▸ Consigne
Relevez dans l'extrait de page tous les prénoms des personnes qui ont aidé et soutenu la délégation de Runnin'Grez.
=== Extrait de page ===
Comme vous le savez probablement, Runnin’Grez était représenté par une petite délégation (Hilde, Barbara, Vincent, Marc et moi-même aidés et supportés par Françoise, Peter, Yves et Natalie) lors de la quarante-deuxième édition de la course des cinq 4000, Sierre-zinal 2015.

Je vous passe les détails des quelques jours précédents la course, me contentant de dire qu’ils furent constitués d’un régime (éprouvant ^^) ainsi que d’une chasse au matériel nécessaire pour le grand jour (pour certains en tout cas :D). Il faut également signaler le travail qu’a fait pour nous notre « équipe d’assistance » personnalisée. Ils nous ont, en effet, traités comme des coqs en pâtes le samedi et le dimanche afin que nous n’ayons à penser qu’à la course. Un grand merci à eux ! Ils ont d’ailleurs, eux aussi, relevé un défi. Il n’était, en effet, pas évident de préparer un repas savoureux en respectant les nombreuses contraintes de notre régime d’avant course (beaucoup de glucides, pas d’épices, pas d’oignons,…).

Et c’est là que commence vraiment l’aventure. Quand on essaye (vainement pour la plupart) d’aller se coucher vers 20h. Difficile de trouver le sommeil à une heure si peu avancée de la soirée. D’autant que la pression qui commence à se faire sentir n’aide pas. Pas plus que le concert qui a lieu sous nos fenêtres :D. Nous arrivons toutefois à grappiller quelques heures de sommeil.

Dimanche Matin. Réveil à 3h00. Pas évident. Et pas évident non plus de manger à cette heure-là. Mais il faut bien mettre du carburant dans la machine ! Heureusement que tout avait été préparé par notre assistance technique la veille. Nous sommes également vite équipés, tout le matériel ayant été consciencieusement préparé, vérifié et re-vérifié la veille (même les dossards étaient déjà pré-épinglés sur les maillots).

Et nous voilà partis pour la descente d’Anzère vers Sierre. On se gare, on récupère le matériel dans la voiture et c’est parti pour une petite marche d’approche dans le noir. Autour de nous, c’est un ballet ininterrompu de phares de voitures et de lumières de frontales. La foule est…conséquente.
=== Extrait des données ===
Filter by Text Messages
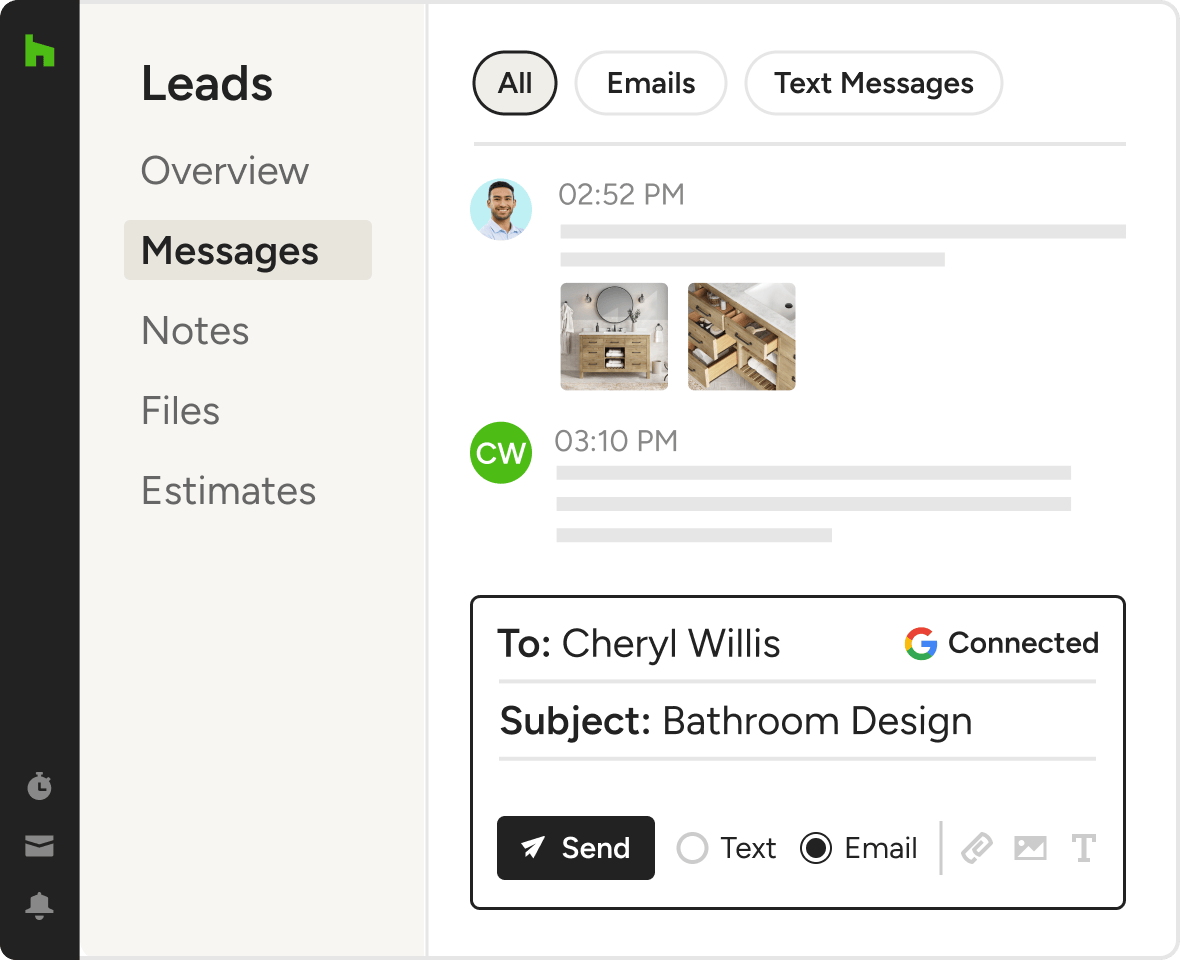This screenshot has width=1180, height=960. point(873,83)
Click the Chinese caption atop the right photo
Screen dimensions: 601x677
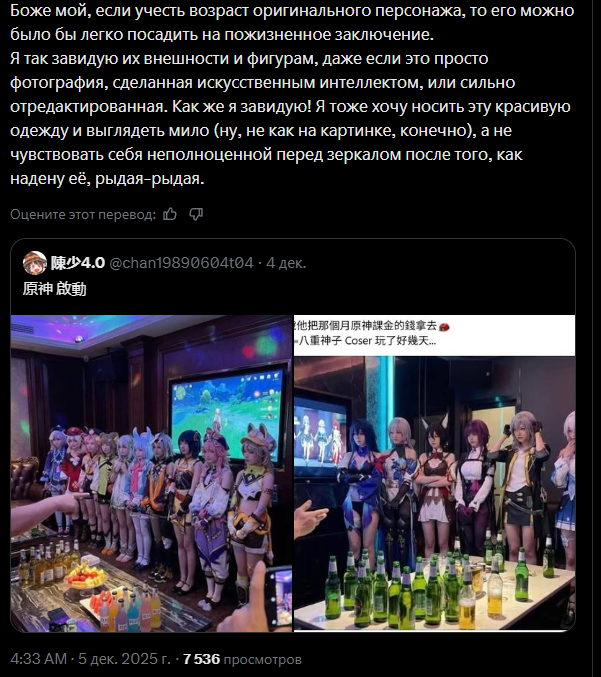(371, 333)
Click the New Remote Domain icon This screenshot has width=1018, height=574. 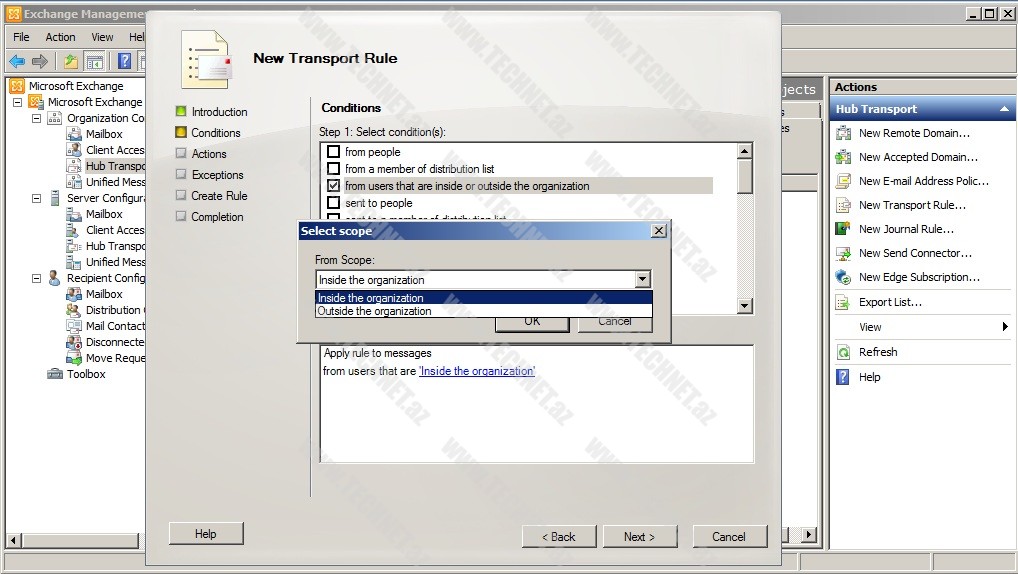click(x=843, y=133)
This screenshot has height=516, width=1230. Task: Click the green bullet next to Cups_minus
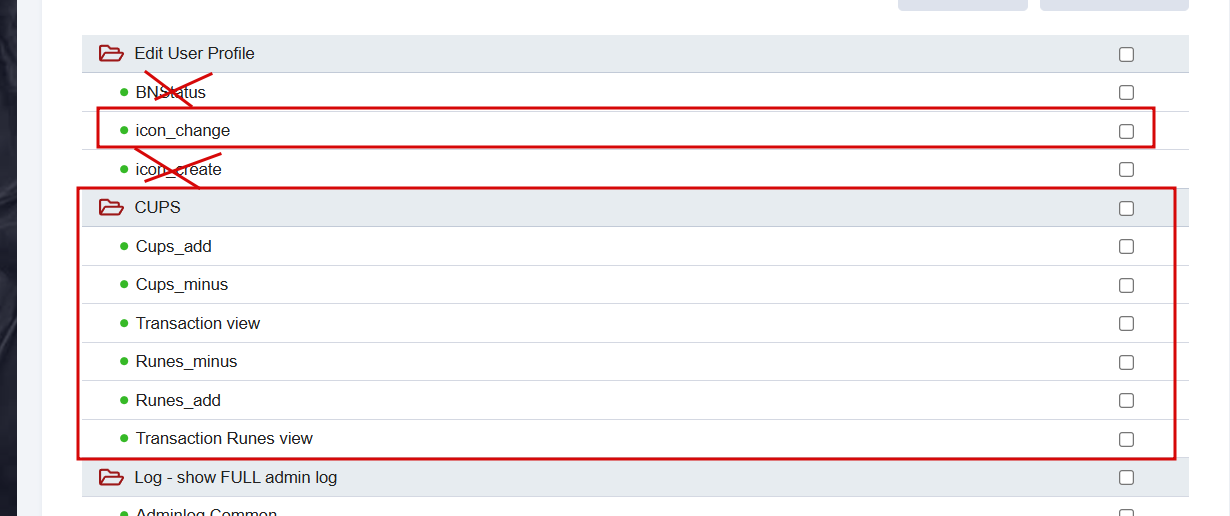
===
▸ Réponse
Françoise, Peter, Yves, Natalie